Nello skyline di New York vive la Freedom Tower, nata da Ground Zero ma che non ne è, e né vuole essere, il memoriale dell’11 settembre2001: brulica di vita, vuole essere “vita”, status rappresentato attraverso la sua presenza e prevalenza nello skyline.

Solo arrivando a Ground Zero si comprende appieno quanto fisicamente e concettualmente la Freedom Tower si faccia da parte, con la netta sensazione che nei rapporti spaziali sia annullata dal grande invaso scaturito dal crollo delle Twins Tower, ancora più accentuato dal duplice vulnus che, marcato dalla profondità, ribalta il rapporto verticale tra il fuori terra (Freedom Tower) e l’ipogeo (sedime Twin Towers). È diventando parte integrante del contesto che la Freedom Tower partecipa al significato di memoriale.

Un’architettura urbana che sia continuità della vita oltre la morte – così come l’hanno concepita Michelucci e Libeskind – non deve trasmette solo le emozioni legate al ricordo dell’evento tragico, ma deve avere la capacità di trasmetterci la forza della normalità della vita, rendendola assolutamente percettibile proprio a partire dall’ideazione del progetto.

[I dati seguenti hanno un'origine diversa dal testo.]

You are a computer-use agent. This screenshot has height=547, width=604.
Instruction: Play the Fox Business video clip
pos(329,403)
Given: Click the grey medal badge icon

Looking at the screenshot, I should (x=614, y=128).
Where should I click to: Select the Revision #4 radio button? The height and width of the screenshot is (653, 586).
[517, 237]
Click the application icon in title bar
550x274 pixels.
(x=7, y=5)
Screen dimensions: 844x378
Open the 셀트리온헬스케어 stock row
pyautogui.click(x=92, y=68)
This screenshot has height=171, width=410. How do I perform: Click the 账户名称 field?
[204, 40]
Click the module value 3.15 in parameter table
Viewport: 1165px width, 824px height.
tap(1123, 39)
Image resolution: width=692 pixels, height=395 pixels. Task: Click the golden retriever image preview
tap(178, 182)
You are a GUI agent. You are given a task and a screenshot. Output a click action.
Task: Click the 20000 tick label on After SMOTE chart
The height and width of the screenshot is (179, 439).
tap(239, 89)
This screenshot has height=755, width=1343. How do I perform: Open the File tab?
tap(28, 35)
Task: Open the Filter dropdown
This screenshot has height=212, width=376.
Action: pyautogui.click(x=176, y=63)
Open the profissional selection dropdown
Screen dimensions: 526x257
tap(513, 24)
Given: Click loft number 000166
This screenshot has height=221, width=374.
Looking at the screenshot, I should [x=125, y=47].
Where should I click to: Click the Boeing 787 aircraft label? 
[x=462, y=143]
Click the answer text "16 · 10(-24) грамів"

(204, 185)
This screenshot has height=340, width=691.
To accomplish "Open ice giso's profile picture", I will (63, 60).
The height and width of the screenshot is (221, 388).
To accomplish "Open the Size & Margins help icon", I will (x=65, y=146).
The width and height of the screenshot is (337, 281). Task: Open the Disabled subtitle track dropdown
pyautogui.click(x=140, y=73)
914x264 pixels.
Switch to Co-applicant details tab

Un’architettura che sia unica, senza ricordarci qualsivoglia simbolo consolidato, perché sennò diventerebbe feticcio, oggetto inanimato e banalizzato al quale si pretende di dare aura spirituale.

Mi auguro davvero che Boeri non accetti alcun incarico per la Grenfell, nonostante il progetto sembri essere già pronto, visto che il web è invaso dai suoi render.

Similarmente a quella avuta da Michelucci a Longarone, l’occasione (da non sprecare) di legare il proprio nome alla resurrezione da una tragedia Boeri la sta già vivendo a Genova. Credo possa bastare per dimostrare di saper fondere il proprio valore morale con le idee.